The archaeological surveys discovered that the ancient man lived in Qanawat since the Middle and New Stone Ages during the period between 1,200 to 4,000 BC, and people coming from the Arabian Peninsula started to inhabit the area since the 3rd millennium BC while the Arab Islamic invasions reached it in 653 AD.
Director of Sweida Antiquities Department, Wasim al-Sha'arani, said that the archaeological findings, stone-made tools and the volcanic glass which have been unearthed at various sites in Qanawat indicate that the man in the Stone Age lived in the area and practiced the hunting, agriculture and breeding animals.
Qanawat has been known throughout history for its social, economic and religious progress as it was ruled in a way similar to the Greek cities, and during the Roman Reign it was an important hub on the road between Damascus and Bosra.

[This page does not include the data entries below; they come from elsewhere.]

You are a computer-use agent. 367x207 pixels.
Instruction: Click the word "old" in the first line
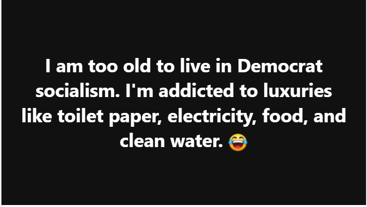tap(137, 66)
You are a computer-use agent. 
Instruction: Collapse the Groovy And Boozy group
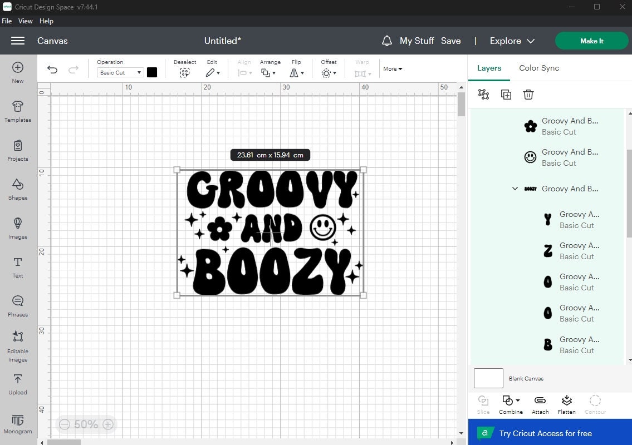[x=515, y=189]
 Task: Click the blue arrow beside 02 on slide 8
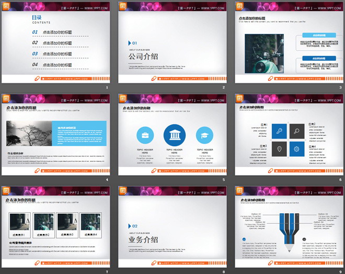pos(130,226)
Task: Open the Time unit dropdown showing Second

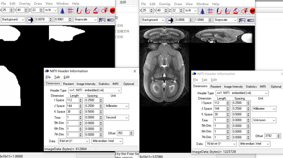Action: (117, 117)
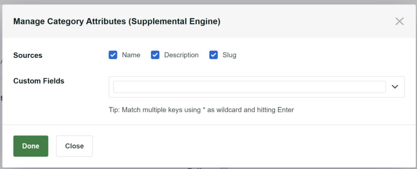417x169 pixels.
Task: Click the "Name" checkbox label text
Action: pos(131,55)
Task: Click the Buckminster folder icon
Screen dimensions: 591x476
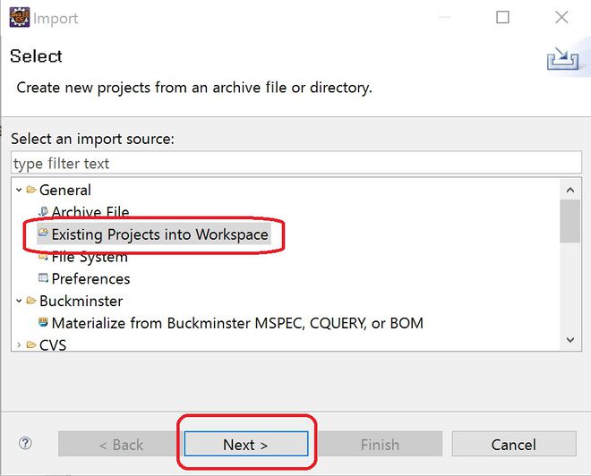Action: tap(31, 301)
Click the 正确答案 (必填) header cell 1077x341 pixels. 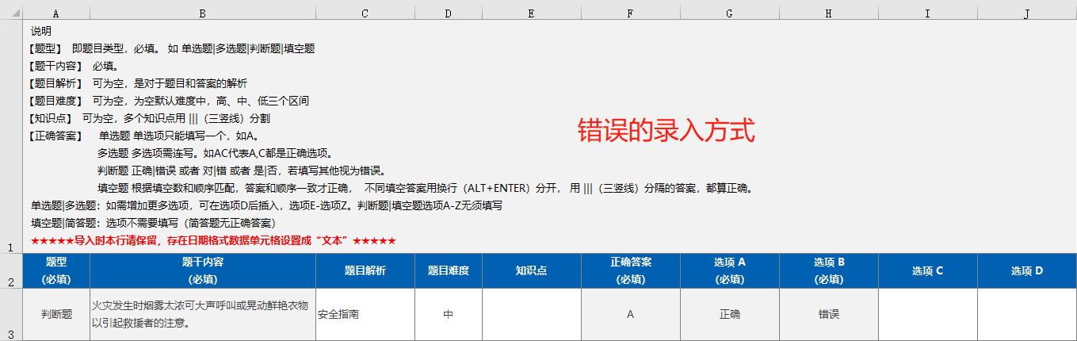[x=630, y=270]
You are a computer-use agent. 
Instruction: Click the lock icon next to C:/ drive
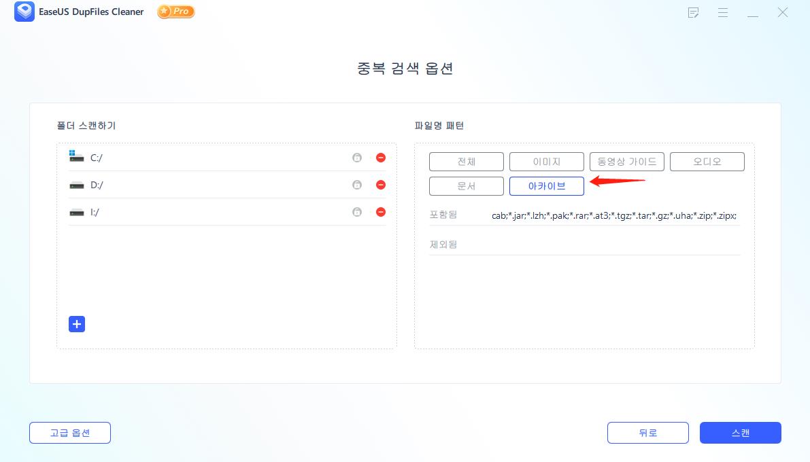357,157
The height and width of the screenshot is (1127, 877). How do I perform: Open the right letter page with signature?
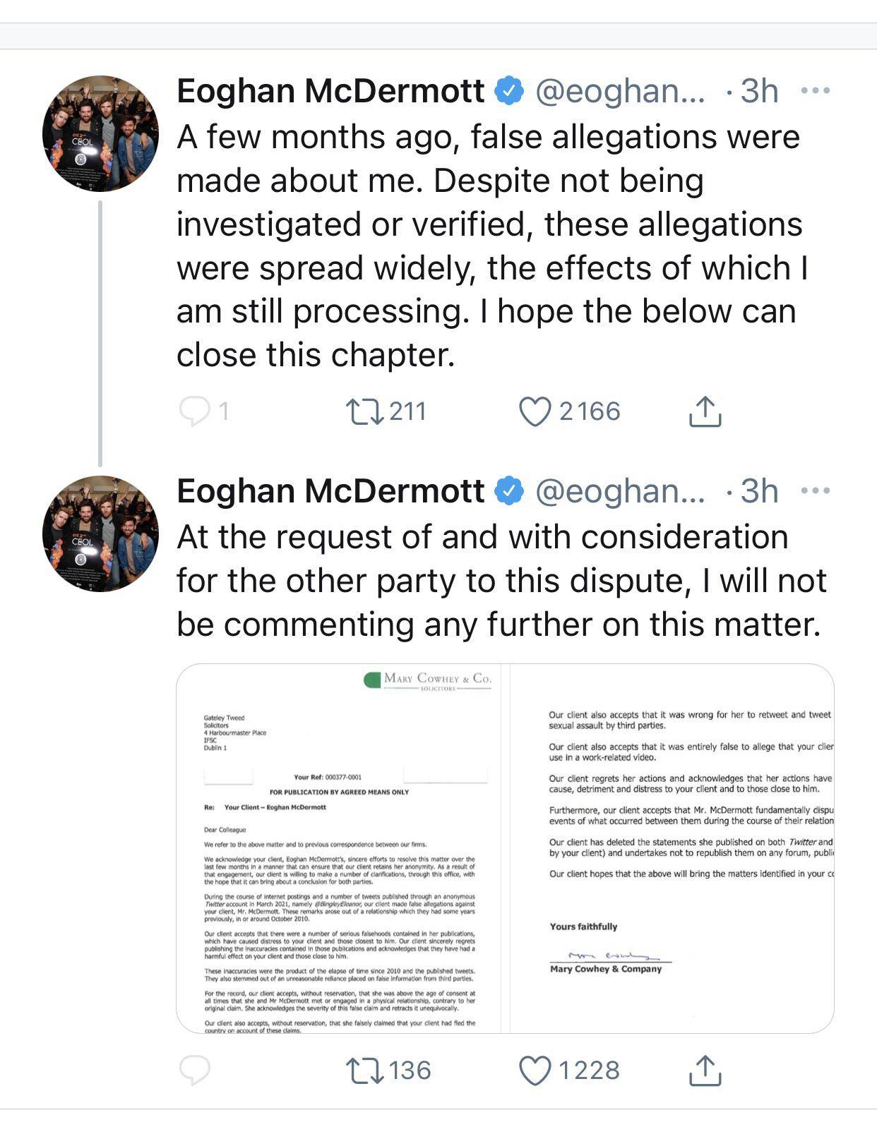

Al-Sha'arani indicated that the inscription which was unearthed near the French city of Lyon represents important evidence on the role the city played as the citizens of Qanawat (Qanatha) were part of the Syrian merchants who were well known in France as the discovered inscription mentions the name of a merchant called Taim bin Sa'ad.
He indicated that the most important archaeological edifices which remained until the present time are Temple of Helios (God of the Sun) which was built in the 2nd century AD over a 3-meter high basis, and it consists of 31 pillars.
Qanawat also embraces the Temple of Zeus (God of Heavens) which was built in the 2nd century AD, and its ruins still exist on the high part of Qanawat town, in addition to the Temple of Athena (Sea Goddess) which dates back to the 2nd century AD, the Temple is 11-metere long and 6,5-meter wide while its height is 7 meters.
Qanawat Theatre is also one of the features which reflect the greatness of the area as it is located on the edge of the valley from the eastern side to the north of Water Temple.
The Theatre was established in the second half of the 3rd century AD and it is 125-meter long and 40-meter wide as it was used for acting, concerts and meetings.
Qanawat also includes archaeological bathhouses which accommodate for 500 persons, and they consist of a number of the chambers and halls used for various purposes, in addition to smaller bathhouses located at the lower part.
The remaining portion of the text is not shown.